▶ **SUPPLIED MATERIAL**
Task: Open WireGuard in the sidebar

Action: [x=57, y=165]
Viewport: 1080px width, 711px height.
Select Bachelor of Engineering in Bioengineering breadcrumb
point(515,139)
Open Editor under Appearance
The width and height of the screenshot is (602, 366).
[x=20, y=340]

▶ **WHAT IS REQUIRED**
Reproduce exactly the lines from the beginning of the entries above up to and including the line that contains "Viewport: 1080px width, 711px height.".

▶ **EXERCISE OUTPUT**
Task: Open WireGuard in the sidebar

Action: [x=57, y=165]
Viewport: 1080px width, 711px height.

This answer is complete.